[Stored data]
....
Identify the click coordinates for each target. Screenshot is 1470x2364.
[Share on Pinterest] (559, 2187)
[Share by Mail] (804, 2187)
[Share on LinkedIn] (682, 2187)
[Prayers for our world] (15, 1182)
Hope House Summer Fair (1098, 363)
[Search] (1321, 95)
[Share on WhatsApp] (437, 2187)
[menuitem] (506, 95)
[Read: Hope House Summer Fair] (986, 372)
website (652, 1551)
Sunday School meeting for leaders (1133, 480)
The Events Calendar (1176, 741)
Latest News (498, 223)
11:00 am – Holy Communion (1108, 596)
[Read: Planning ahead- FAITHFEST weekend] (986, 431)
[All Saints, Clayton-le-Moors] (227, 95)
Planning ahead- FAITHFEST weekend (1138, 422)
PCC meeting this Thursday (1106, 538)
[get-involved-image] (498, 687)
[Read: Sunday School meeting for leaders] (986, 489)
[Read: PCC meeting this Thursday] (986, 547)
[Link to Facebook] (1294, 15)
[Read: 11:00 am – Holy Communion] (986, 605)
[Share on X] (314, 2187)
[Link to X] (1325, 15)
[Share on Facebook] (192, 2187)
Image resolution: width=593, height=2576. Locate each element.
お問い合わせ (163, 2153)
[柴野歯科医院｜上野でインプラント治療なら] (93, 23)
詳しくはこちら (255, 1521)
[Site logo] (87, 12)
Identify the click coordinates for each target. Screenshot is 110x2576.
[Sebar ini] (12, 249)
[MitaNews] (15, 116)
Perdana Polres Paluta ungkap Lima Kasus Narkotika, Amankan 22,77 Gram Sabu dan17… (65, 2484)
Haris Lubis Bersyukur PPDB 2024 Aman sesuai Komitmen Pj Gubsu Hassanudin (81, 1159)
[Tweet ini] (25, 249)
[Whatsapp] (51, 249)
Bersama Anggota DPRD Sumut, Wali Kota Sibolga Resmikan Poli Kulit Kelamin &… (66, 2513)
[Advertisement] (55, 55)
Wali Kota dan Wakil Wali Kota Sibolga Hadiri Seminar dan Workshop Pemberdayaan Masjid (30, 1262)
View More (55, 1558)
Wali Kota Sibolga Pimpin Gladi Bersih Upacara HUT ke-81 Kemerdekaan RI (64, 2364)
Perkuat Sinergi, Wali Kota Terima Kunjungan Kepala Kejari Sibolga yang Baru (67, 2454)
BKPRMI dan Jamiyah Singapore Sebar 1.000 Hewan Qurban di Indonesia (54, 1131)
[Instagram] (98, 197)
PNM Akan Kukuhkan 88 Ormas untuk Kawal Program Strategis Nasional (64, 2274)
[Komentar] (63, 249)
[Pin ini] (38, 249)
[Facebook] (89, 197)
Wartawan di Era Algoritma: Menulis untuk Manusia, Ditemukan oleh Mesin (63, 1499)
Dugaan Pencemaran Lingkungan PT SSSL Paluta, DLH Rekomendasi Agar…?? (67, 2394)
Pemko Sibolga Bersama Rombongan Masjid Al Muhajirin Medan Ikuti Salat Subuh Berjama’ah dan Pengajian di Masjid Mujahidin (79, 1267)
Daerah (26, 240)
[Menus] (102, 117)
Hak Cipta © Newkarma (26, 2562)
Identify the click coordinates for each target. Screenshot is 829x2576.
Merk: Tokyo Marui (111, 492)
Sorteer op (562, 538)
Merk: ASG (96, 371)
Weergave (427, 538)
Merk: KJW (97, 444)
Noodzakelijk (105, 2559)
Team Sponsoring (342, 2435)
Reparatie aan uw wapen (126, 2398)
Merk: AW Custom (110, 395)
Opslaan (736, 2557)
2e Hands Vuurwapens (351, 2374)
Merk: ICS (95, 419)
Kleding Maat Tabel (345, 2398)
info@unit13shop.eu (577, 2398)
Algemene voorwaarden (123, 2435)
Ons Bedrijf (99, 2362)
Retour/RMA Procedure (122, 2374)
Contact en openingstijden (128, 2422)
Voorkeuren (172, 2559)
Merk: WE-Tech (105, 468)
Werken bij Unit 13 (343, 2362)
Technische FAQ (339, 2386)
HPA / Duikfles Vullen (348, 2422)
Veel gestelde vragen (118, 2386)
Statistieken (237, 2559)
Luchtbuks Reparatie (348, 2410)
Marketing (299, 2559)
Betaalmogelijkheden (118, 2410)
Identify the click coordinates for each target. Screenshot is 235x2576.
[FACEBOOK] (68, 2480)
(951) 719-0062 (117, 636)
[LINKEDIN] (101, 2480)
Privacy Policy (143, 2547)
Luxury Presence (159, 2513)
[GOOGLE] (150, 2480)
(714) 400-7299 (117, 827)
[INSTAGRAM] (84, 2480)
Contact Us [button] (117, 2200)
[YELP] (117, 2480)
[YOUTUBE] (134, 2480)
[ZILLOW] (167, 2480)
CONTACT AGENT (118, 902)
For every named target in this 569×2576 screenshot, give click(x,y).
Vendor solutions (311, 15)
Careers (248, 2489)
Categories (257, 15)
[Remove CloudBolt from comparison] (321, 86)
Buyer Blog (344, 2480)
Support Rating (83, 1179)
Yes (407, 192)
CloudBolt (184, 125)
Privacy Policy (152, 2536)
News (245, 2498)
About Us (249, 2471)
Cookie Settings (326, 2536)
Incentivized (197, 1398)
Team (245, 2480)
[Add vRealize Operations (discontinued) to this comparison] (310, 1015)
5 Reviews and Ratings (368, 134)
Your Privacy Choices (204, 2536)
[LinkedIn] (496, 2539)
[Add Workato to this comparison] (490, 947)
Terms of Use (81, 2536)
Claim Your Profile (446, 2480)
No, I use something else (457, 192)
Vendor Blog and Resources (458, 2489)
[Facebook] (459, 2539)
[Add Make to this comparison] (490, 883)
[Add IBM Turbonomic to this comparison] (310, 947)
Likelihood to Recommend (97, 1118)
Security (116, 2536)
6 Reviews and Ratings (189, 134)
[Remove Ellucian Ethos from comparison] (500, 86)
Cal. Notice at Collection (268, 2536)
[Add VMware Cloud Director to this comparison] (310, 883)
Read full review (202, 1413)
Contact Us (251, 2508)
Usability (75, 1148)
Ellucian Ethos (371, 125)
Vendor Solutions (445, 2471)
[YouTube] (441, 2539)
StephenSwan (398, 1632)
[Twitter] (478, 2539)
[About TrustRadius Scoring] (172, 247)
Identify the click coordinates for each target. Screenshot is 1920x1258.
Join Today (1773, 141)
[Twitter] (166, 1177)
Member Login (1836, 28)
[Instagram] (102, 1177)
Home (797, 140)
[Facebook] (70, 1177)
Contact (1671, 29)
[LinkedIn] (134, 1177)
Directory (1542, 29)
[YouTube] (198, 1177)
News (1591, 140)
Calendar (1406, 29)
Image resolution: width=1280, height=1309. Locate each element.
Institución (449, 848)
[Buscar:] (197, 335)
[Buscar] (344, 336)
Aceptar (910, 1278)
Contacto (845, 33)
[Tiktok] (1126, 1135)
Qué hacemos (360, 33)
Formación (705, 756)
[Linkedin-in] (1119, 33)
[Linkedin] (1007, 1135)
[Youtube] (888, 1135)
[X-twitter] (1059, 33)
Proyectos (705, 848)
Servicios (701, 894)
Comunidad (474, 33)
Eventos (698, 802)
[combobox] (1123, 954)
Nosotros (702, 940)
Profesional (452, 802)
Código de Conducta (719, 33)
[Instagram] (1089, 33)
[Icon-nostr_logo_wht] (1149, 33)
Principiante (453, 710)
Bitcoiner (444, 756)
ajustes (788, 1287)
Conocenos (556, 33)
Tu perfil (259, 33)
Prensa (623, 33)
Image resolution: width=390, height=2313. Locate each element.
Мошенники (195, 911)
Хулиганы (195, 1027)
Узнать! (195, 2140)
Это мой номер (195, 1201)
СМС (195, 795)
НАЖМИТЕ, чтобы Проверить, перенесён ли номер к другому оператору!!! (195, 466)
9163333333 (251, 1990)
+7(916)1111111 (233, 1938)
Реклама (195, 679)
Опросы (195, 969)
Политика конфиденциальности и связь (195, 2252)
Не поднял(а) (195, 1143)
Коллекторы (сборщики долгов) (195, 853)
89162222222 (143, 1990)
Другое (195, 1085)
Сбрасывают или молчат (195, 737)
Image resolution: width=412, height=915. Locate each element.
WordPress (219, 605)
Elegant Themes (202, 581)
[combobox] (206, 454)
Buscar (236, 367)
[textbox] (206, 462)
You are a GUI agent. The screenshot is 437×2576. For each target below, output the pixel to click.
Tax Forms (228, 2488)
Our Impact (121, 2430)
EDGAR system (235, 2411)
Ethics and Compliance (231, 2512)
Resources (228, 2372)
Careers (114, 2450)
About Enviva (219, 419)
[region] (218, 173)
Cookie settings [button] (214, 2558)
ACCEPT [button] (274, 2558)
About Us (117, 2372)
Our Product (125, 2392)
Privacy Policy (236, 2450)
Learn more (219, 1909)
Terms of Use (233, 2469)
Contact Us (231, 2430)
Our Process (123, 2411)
....
WHAT IS EXPECTED :: Write down again, exactly as given, only the lines above that fall from the line with "Principiante (453, 710)" to the line with "СМС (195, 795)", inclusive.

TASK ANSWER ::
Principiante (453, 710)
Bitcoiner (444, 756)
ajustes (788, 1287)
Conocenos (556, 33)
Tu perfil (259, 33)
Prensa (623, 33)
Image resolution: width=390, height=2313. Locate each element.
Мошенники (195, 911)
Хулиганы (195, 1027)
Узнать! (195, 2140)
Это мой номер (195, 1201)
СМС (195, 795)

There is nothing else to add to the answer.